### 提示文

##############################

問題の事故は2006年11月18日未明に発生した。城陽市寺田庭井付近の国道24号を走行していた軽乗用車が対向車線側に逸脱し、対向車線を順走していた乗用車と正面衝突した。軽乗用車は中破し、助手席に同乗していた33歳の女性が死亡、運転していた41歳の男が両足を骨折する重傷を負った。クルマは死亡した女性が所有するものだったが、事故の直前に男が包丁で女性を脅して強奪。自殺を図るため、女性を助手席に乗せた状態で故意に事故を起こし、女性は巻き添えで死亡したことが判明した。

警察では「事故に巻き込まれた他人を死傷させるという認識が男にはあった」と判断。未必の殺意が生じていたものとして、男の回復を待って殺人(同乗者)と殺人未遂(対向車乗員)の容疑で逮捕。検察も同罪で起訴していた。

19日に京都地裁で行われた初公判で、被告の男は「事故当時のことはよく覚えていない」と陳述。被告弁護側も「起訴事実については争わない」としたが、その一方で「犯行当時の被告は重度の急性一過性精神病性障害で、善悪を判断する能力が著しく低下していた」として、心神耗弱状態だったことを主張している。「インターネットのサイトを閲覧しているうち、自分がアメリカや北朝鮮から監視されていると思いこみ、自殺しようと考えた」と、その動機を明らかにした。

これに対して検察側は冒頭陳述で「クルマで死ぬために盗んだ。わざと衝突させてやった」、「死ぬ気で(事故を)起こしたんだから、治療しないでくれ」と、犯行直後に被告が救急隊員に語ったとする言葉を出し、事故を起こす認識は持っていたと主張している。

##############################

### データの内容

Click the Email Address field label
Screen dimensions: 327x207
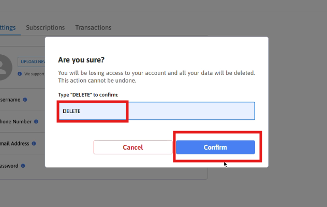[14, 144]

##############################

### 必要な対応 1
提示文をもとに、次の問いに答えてください。
(a) 事故はいつ発生しましたか。
(b) 初公判はどこの裁判所で行われましたか。
(c) 男はどのような容疑で逮捕されましたか。
### 必要な対応 2
提示文の中で「」に囲まれて引用されている言葉を、出てくる順にすべて書き出してください。
### 必要な対応 3
提示文の「警察では「事故に巻き込まれた」から「は持っていたと主張している。」までの部分を両端も含めて書き出し、「初公判」を「第1回公判」に改めて更新してください。
一覧はこの作業には関係しません。

### 作業の解答 1
(a) 2006年11月18日未明
(b) 京都地裁
(c) 殺人(同乗者)と殺人未遂(対向車乗員)の容疑

### 作業の解答 2
1. 事故に巻き込まれた他人を死傷させるという認識が男にはあった
2. 事故当時のことはよく覚えていない
3. 起訴事実については争わない
4. 犯行当時の被告は重度の急性一過性精神病性障害で、善悪を判断する能力が著しく低下していた
5. インターネットのサイトを閲覧しているうち、自分がアメリカや北朝鮮から監視されていると思いこみ、自殺しようと考えた
6. クルマで死ぬために盗んだ。わざと衝突させてやった
7. 死ぬ気で(事故を)起こしたんだから、治療しないでくれ

### 作業の解答 3
警察では「事故に巻き込まれた他人を死傷させるという認識が男にはあった」と判断。未必の殺意が生じていたものとして、男の回復を待って殺人(同乗者)と殺人未遂(対向車乗員)の容疑で逮捕。検察も同罪で起訴していた。

19日に京都地裁で行われた第1回公判で、被告の男は「事故当時のことはよく覚えていない」と陳述。被告弁護側も「起訴事実については争わない」としたが、その一方で「犯行当時の被告は重度の急性一過性精神病性障害で、善悪を判断する能力が著しく低下していた」として、心神耗弱状態だったことを主張している。「インターネットのサイトを閲覧しているうち、自分がアメリカや北朝鮮から監視されていると思いこみ、自殺しようと考えた」と、その動機を明らかにした。

これに対して検察側は冒頭陳述で「クルマで死ぬために盗んだ。わざと衝突させてやった」、「死ぬ気で(事故を)起こしたんだから、治療しないでくれ」と、犯行直後に被告が救急隊員に語ったとする言葉を出し、事故を起こす認識は持っていたと主張している。